To deal with this, and also avoid the issue with having objects that looks a lot as sequences, but doesn’t support random access, the for-in statement was redesigned in Python 2.2. Instead of using the __getitem__ interface, for-in now starts by looking for an __iter__ hook. If present, this method is called, and the resulting object is then used to fetch items, one by one. This new protocol behaves like this:

obj = train.__iter__()
name = obj.next()
do something with name
name = obj.next()
do something with name
...

where obj is an internal variable, and the next method indicates end of data by raising the StopIterator exception, instead of IndexError. Using a custom object can look something like:

class MyTrain:
    def __iter__(self):
        return self
    def next(self):
        if not condition:
            raise StopIteration
        value = calculate next value
        return value # hand control over to the block

for name in MyTrain():
    do something with name

(Here, the MyTrain object returns itself, which means that the for-in statement will call MyTrain’s own next method to do the actual work. In some cases, it makes more sense to use an independent object for the iteration).

Using this mechanism, we can now rewrite the file iterator from above as:

class MyFileIterator:
    def __iter__(self):
        return self # use myself
    def next():
        text = get next line from file
        if end of file:
            raise StopIteration()
        return text

and, with very little work, get an object that doesn’t support normal indexing, and doesn’t break down if used on a file with more than 2 billion lines.

But what about ordinary sequences, you ask?
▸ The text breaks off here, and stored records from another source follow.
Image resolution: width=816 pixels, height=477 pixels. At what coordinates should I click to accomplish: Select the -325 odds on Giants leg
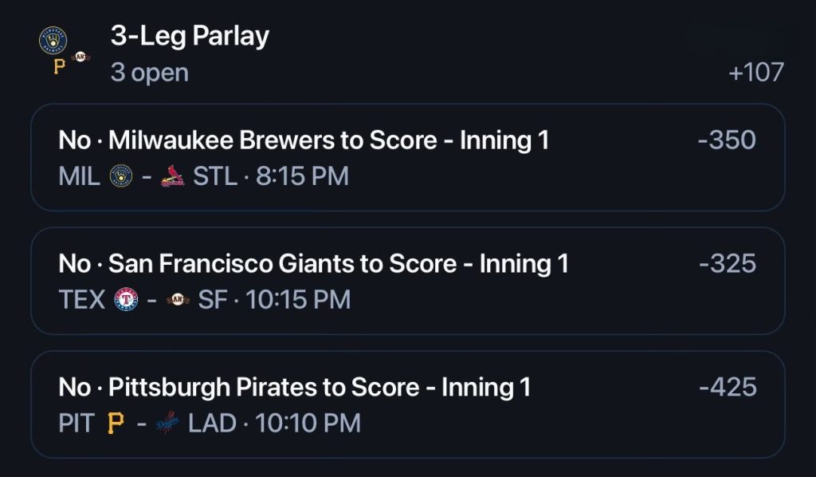click(x=728, y=263)
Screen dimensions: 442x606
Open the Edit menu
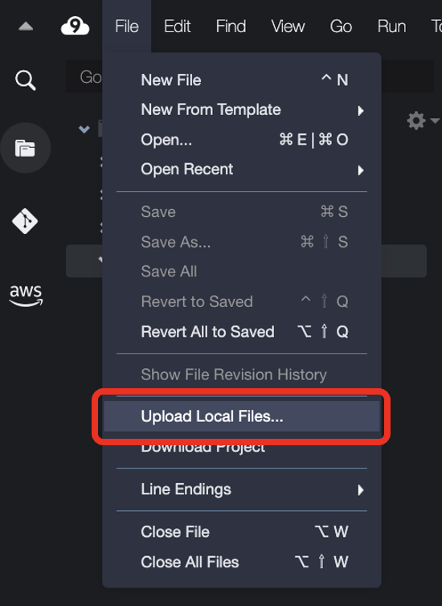177,27
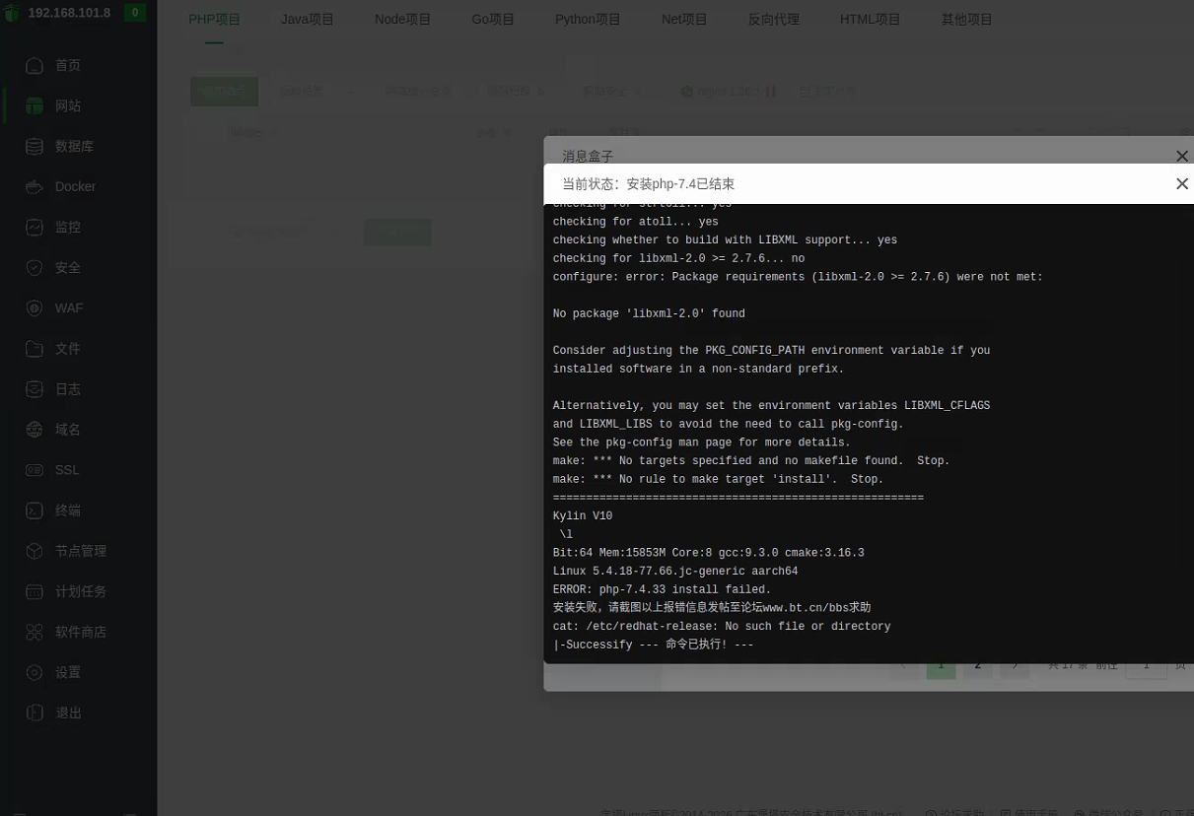Image resolution: width=1194 pixels, height=816 pixels.
Task: Close the 消息盒子 message box window
Action: pos(1182,156)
That’s of course easily handled by a wrapper object, that keeps an internal counter, and maps next calls to __getitem__ calls, in exactly the same way as the original for-in statement did. Python provides a standard implementation of such an object, iter, which is used automatically if __iter__ doesn’t exist.

This wasn’t very difficult, was it?


Footnote: In Python 2.2 and later, several non-sequence objects have been extended to support the new protocol. For example, you can loop over both text files and dictionaries; the former return lines of text, the latter dictionary keys.

for line in open("file.txt"):
    do something with line

for key in my_dict:
    do something with key